→ **Required work**
Write the records out exactly as shown. No pictures.

(Data items)
◇ ◇ ◇
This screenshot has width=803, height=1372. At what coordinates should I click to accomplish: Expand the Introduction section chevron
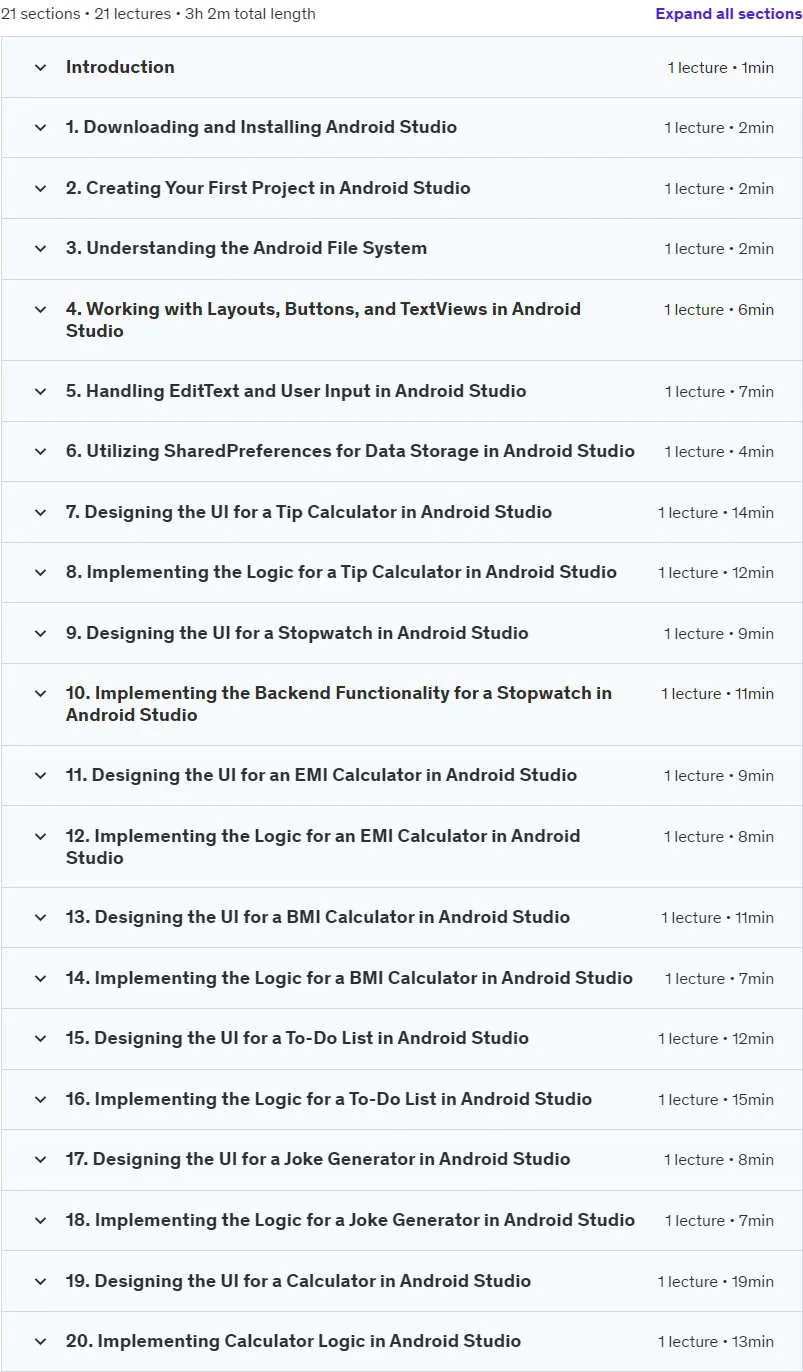tap(40, 67)
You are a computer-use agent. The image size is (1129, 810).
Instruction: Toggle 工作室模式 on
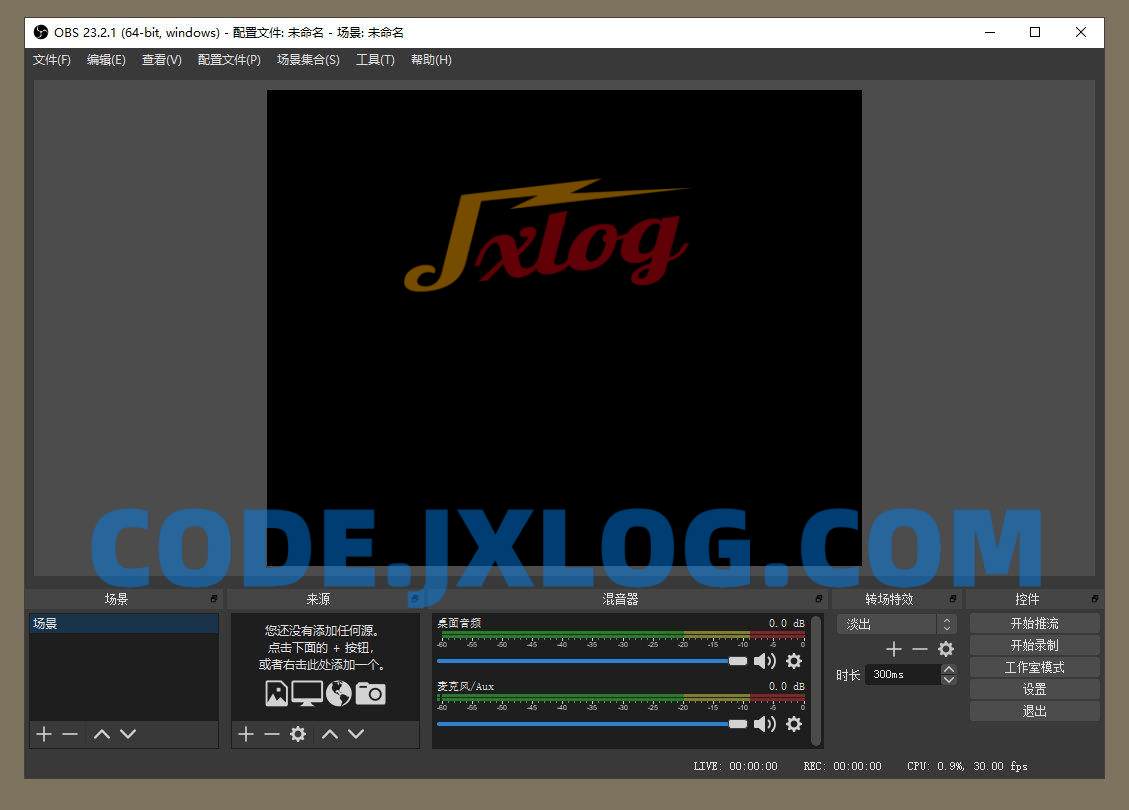[x=1034, y=666]
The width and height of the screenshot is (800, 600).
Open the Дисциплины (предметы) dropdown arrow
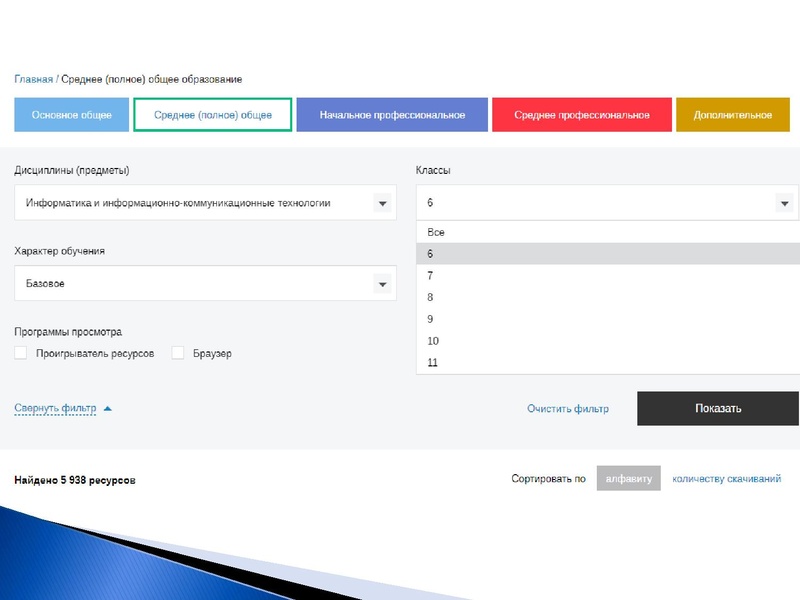pyautogui.click(x=381, y=203)
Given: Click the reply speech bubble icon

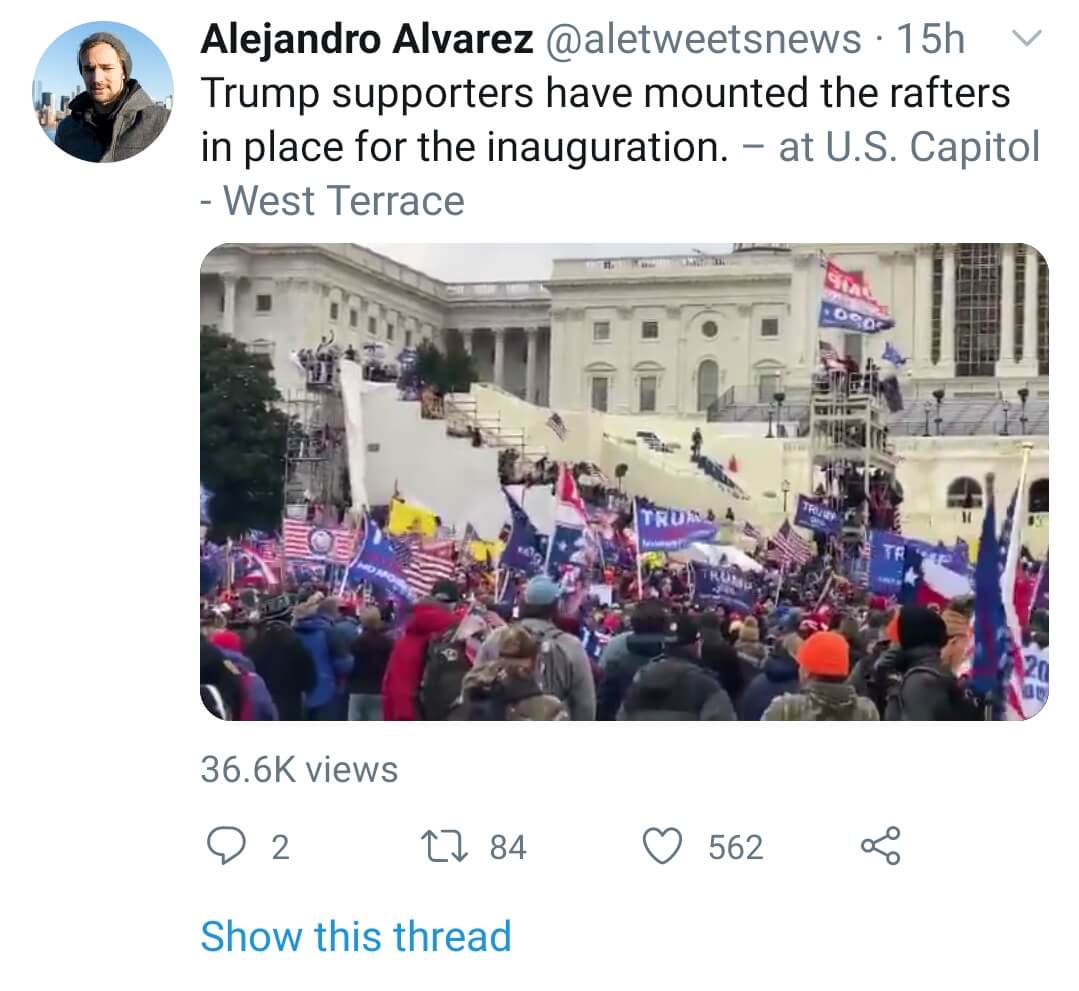Looking at the screenshot, I should point(226,846).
◇ ◇ ◇
→ **Finished exercise**
This screenshot has width=803, height=1372. At what coordinates should I click to accomplish: Expand the Introduction section chevron
tap(40, 67)
You are a computer-use agent. The image size is (1129, 810).
Instruction: Toggle 工作室模式 on
[x=1034, y=666]
The width and height of the screenshot is (800, 600).
Open the Дисциплины (предметы) dropdown arrow
pyautogui.click(x=381, y=203)
Given: Click the reply speech bubble icon

Looking at the screenshot, I should point(226,846).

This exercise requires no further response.